Reproduce the listing below in full, substituting "Return to News" for "Back to News" and leaving everything else unchanged.

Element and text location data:
━━━━━━━━━━━━━━━━━━━━━━━━━━━━━━

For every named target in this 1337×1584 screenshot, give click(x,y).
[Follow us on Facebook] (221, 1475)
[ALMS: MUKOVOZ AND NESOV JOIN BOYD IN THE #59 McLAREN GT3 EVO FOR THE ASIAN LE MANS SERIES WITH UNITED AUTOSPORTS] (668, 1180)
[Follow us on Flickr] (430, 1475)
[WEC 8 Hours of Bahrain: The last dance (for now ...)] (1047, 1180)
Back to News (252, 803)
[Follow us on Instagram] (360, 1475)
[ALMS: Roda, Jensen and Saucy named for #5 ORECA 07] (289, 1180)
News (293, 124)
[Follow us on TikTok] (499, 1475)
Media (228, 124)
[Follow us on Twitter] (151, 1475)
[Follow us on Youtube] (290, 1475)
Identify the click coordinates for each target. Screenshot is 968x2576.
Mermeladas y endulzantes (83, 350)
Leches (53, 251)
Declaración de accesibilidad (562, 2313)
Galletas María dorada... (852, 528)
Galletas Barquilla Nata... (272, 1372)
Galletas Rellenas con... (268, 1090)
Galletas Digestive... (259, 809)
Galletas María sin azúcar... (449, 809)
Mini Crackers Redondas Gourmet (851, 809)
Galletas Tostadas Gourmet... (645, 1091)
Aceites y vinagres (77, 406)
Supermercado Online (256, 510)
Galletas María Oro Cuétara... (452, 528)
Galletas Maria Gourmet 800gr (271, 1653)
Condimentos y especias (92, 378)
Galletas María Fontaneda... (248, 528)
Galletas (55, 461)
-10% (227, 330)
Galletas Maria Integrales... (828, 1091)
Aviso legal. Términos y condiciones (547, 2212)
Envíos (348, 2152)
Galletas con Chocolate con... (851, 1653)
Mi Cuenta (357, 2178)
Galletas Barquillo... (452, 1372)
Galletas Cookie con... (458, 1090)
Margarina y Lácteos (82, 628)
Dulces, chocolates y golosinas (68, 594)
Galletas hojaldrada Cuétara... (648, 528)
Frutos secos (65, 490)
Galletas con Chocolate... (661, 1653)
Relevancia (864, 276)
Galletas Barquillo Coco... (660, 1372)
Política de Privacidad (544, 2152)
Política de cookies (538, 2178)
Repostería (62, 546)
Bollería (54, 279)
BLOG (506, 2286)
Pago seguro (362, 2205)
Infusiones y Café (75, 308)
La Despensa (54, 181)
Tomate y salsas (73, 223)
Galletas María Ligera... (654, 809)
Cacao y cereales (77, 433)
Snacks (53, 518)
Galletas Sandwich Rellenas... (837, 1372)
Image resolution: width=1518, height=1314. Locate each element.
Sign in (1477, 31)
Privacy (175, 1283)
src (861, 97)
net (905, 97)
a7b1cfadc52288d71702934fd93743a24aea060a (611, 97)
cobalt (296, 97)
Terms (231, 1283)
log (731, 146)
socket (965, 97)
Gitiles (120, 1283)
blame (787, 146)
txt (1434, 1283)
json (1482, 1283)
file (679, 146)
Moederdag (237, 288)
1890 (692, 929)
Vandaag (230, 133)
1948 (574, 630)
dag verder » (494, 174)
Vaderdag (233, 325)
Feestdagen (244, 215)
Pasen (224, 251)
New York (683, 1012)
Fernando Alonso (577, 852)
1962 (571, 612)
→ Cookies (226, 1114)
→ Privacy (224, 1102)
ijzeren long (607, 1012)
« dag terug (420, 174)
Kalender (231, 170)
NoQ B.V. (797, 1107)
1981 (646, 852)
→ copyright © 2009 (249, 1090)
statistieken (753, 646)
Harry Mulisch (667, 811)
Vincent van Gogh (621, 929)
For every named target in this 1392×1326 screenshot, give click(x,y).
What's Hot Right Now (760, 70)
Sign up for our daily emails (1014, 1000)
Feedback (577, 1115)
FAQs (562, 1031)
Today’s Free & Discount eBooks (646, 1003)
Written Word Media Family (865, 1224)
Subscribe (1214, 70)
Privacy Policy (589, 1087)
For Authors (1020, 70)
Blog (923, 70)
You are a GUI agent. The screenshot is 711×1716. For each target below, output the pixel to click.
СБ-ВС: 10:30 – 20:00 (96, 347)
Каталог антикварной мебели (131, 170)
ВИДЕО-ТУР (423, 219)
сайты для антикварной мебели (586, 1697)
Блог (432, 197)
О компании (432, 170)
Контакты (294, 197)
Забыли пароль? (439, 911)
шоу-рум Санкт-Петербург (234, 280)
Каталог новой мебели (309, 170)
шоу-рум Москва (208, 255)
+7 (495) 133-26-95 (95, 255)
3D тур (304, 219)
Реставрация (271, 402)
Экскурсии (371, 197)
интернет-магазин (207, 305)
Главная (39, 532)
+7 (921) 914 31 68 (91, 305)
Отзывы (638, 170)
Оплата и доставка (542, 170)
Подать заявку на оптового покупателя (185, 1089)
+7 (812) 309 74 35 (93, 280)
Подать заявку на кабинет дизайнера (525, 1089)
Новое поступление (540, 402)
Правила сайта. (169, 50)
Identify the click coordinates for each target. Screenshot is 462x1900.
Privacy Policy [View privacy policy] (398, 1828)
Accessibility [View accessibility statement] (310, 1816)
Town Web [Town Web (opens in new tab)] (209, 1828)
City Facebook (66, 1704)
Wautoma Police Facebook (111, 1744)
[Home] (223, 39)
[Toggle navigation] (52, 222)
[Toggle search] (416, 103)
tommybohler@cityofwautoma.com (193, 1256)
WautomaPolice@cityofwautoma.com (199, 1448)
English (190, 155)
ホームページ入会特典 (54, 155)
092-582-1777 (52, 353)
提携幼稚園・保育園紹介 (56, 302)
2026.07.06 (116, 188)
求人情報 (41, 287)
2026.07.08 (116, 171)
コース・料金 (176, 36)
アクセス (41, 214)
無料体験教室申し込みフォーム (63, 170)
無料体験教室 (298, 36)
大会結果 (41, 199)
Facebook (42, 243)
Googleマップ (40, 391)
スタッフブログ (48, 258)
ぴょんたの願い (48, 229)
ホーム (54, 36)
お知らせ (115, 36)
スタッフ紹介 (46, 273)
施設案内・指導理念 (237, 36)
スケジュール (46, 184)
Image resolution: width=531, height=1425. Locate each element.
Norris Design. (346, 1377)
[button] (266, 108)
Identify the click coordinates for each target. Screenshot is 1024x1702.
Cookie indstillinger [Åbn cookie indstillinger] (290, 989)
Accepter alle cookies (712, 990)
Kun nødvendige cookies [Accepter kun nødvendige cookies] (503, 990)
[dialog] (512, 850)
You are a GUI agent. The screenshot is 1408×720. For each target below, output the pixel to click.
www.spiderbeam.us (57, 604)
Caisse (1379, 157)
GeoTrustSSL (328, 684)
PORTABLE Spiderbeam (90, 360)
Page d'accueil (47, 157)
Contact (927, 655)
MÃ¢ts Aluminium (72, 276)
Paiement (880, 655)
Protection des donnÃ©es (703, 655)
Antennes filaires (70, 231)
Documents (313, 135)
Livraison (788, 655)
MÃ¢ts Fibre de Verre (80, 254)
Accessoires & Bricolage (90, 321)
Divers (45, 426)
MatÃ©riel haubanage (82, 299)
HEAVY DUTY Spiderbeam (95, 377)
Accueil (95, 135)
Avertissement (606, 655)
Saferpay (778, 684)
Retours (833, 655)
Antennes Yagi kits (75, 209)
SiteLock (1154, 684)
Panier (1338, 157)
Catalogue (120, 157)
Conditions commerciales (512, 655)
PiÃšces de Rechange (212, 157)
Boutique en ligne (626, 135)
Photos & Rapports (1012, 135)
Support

━━━━━━━━━━━━━━━━━━━━━━━━━━━━━━

● **Solution for this task**:
For every named target in this 1337×1584 screenshot, give click(x,y).
[Follow us on Facebook] (221, 1475)
[ALMS: MUKOVOZ AND NESOV JOIN BOYD IN THE #59 McLAREN GT3 EVO FOR THE ASIAN LE MANS SERIES WITH UNITED AUTOSPORTS] (668, 1180)
[Follow us on Flickr] (430, 1475)
[WEC 8 Hours of Bahrain: The last dance (for now ...)] (1047, 1180)
Return to News (252, 803)
[Follow us on Instagram] (360, 1475)
[ALMS: Roda, Jensen and Saucy named for #5 ORECA 07] (289, 1180)
News (293, 124)
[Follow us on TikTok] (499, 1475)
Media (228, 124)
[Follow us on Twitter] (151, 1475)
[Follow us on Youtube] (290, 1475)
Identify the click coordinates for each target. Screenshot is 968x2576.
Mermeladas y endulzantes (83, 350)
Leches (53, 251)
Declaración de accesibilidad (562, 2313)
Galletas María dorada... (852, 528)
Galletas Barquilla Nata... (272, 1372)
Galletas Rellenas con... (268, 1090)
Galletas Digestive... (259, 809)
Galletas María sin azúcar... (449, 809)
Mini Crackers Redondas Gourmet (851, 809)
Galletas Tostadas Gourmet... (645, 1091)
Aceites y vinagres (77, 406)
Supermercado Online (256, 510)
Galletas María Oro Cuétara... (452, 528)
Galletas Maria Gourmet 800gr (271, 1653)
Condimentos y especias (92, 378)
Galletas María Fontaneda... (248, 528)
Galletas (55, 461)
-10% (227, 330)
Galletas Maria Integrales... (828, 1091)
Aviso legal. Términos y condiciones (547, 2212)
Envíos (348, 2152)
Galletas con Chocolate con... (851, 1653)
Mi Cuenta (357, 2178)
Galletas Barquillo... (452, 1372)
Galletas Cookie con... (458, 1090)
Margarina y Lácteos (82, 628)
Dulces, chocolates y golosinas (68, 594)
Galletas hojaldrada Cuétara... (648, 528)
Frutos secos (65, 490)
Galletas con Chocolate... (661, 1653)
Relevancia (864, 276)
Galletas Barquillo Coco... (660, 1372)
Política de Privacidad (544, 2152)
Política de cookies (538, 2178)
Repostería (62, 546)
Bollería (54, 279)
BLOG (506, 2286)
Pago seguro (362, 2205)
Infusiones y Café (75, 308)
La Despensa (54, 181)
Tomate y salsas (73, 223)
Galletas María Ligera... (654, 809)
Cacao y cereales (77, 433)
Snacks (53, 518)
Galletas Sandwich Rellenas... (837, 1372)
Image resolution: width=1518, height=1314. Locate each element.
Sign in (1477, 31)
Privacy (175, 1283)
src (861, 97)
net (905, 97)
a7b1cfadc52288d71702934fd93743a24aea060a (611, 97)
cobalt (296, 97)
Terms (231, 1283)
log (731, 146)
socket (965, 97)
Gitiles (120, 1283)
blame (787, 146)
txt (1434, 1283)
json (1482, 1283)
file (679, 146)
Moederdag (237, 288)
1890 (692, 929)
Vandaag (230, 133)
1948 (574, 630)
dag verder » (494, 174)
Vaderdag (233, 325)
Feestdagen (244, 215)
Pasen (224, 251)
New York (683, 1012)
Fernando Alonso (577, 852)
1962 (571, 612)
→ Cookies (226, 1114)
→ Privacy (224, 1102)
ijzeren long (607, 1012)
« dag terug (420, 174)
Kalender (231, 170)
NoQ B.V. (797, 1107)
1981 (646, 852)
→ copyright © 2009 (249, 1090)
statistieken (753, 646)
Harry Mulisch (667, 811)
Vincent van Gogh (621, 929)
For every named target in this 1392×1326 screenshot, give click(x,y).
What's Hot Right Now (760, 70)
Sign up for our daily emails (1014, 1000)
Feedback (577, 1115)
FAQs (562, 1031)
Today’s Free & Discount eBooks (646, 1003)
Written Word Media Family (865, 1224)
Subscribe (1214, 70)
Privacy Policy (589, 1087)
For Authors (1020, 70)
Blog (923, 70)
You are a GUI agent. The screenshot is 711×1716. For each target below, output the pixel to click.
СБ-ВС: 10:30 – 20:00 (96, 347)
Каталог антикварной мебели (131, 170)
ВИДЕО-ТУР (423, 219)
сайты для антикварной мебели (586, 1697)
Блог (432, 197)
О компании (432, 170)
Контакты (294, 197)
Забыли пароль? (439, 911)
шоу-рум Санкт-Петербург (234, 280)
Каталог новой мебели (309, 170)
шоу-рум Москва (208, 255)
+7 (495) 133-26-95 (95, 255)
3D тур (304, 219)
Реставрация (271, 402)
Экскурсии (371, 197)
интернет-магазин (207, 305)
Главная (39, 532)
+7 (921) 914 31 68 (91, 305)
Отзывы (638, 170)
Оплата и доставка (542, 170)
Подать заявку на оптового покупателя (185, 1089)
+7 (812) 309 74 35 (93, 280)
Подать заявку на кабинет дизайнера (525, 1089)
Новое поступление (540, 402)
Правила сайта. (169, 50)
Identify the click coordinates for each target. Screenshot is 462x1900.
Privacy Policy [View privacy policy] (398, 1828)
Accessibility [View accessibility statement] (310, 1816)
Town Web [Town Web (opens in new tab)] (209, 1828)
City Facebook (66, 1704)
Wautoma Police Facebook (111, 1744)
[Home] (223, 39)
[Toggle navigation] (52, 222)
[Toggle search] (416, 103)
tommybohler@cityofwautoma.com (193, 1256)
WautomaPolice@cityofwautoma.com (199, 1448)
English (190, 155)
ホームページ入会特典 (54, 155)
092-582-1777 (52, 353)
提携幼稚園・保育園紹介 (56, 302)
2026.07.06 (116, 188)
求人情報 (41, 287)
2026.07.08 (116, 171)
コース・料金 (176, 36)
アクセス (41, 214)
無料体験教室申し込みフォーム (63, 170)
無料体験教室 (298, 36)
大会結果 (41, 199)
Facebook (42, 243)
Googleマップ (40, 391)
スタッフブログ (48, 258)
ぴょんたの願い (48, 229)
ホーム (54, 36)
お知らせ (115, 36)
スタッフ紹介 (46, 273)
施設案内・指導理念 (237, 36)
スケジュール (46, 184)
Image resolution: width=531, height=1425. Locate each element.
Norris Design. (346, 1377)
[button] (266, 108)
Identify the click coordinates for each target. Screenshot is 1024x1702.
Cookie indstillinger [Åbn cookie indstillinger] (290, 989)
Accepter alle cookies (712, 990)
Kun nødvendige cookies [Accepter kun nødvendige cookies] (503, 990)
[dialog] (512, 850)
You are a GUI agent. The screenshot is 1408×720. For each target below, output the pixel to click.
www.spiderbeam.us (57, 604)
Caisse (1379, 157)
GeoTrustSSL (328, 684)
PORTABLE Spiderbeam (90, 360)
Page d'accueil (47, 157)
Contact (927, 655)
MÃ¢ts Aluminium (72, 276)
Paiement (880, 655)
Protection des donnÃ©es (703, 655)
Antennes filaires (70, 231)
Documents (313, 135)
Livraison (788, 655)
MÃ¢ts Fibre de Verre (80, 254)
Accessoires & Bricolage (90, 321)
Divers (45, 426)
MatÃ©riel haubanage (82, 299)
HEAVY DUTY Spiderbeam (95, 377)
Accueil (95, 135)
Avertissement (606, 655)
Saferpay (778, 684)
Retours (833, 655)
Antennes Yagi kits (75, 209)
SiteLock (1154, 684)
Panier (1338, 157)
Catalogue (120, 157)
Conditions commerciales (512, 655)
PiÃšces de Rechange (212, 157)
Boutique en ligne (626, 135)
Photos & Rapports (1012, 135)
Support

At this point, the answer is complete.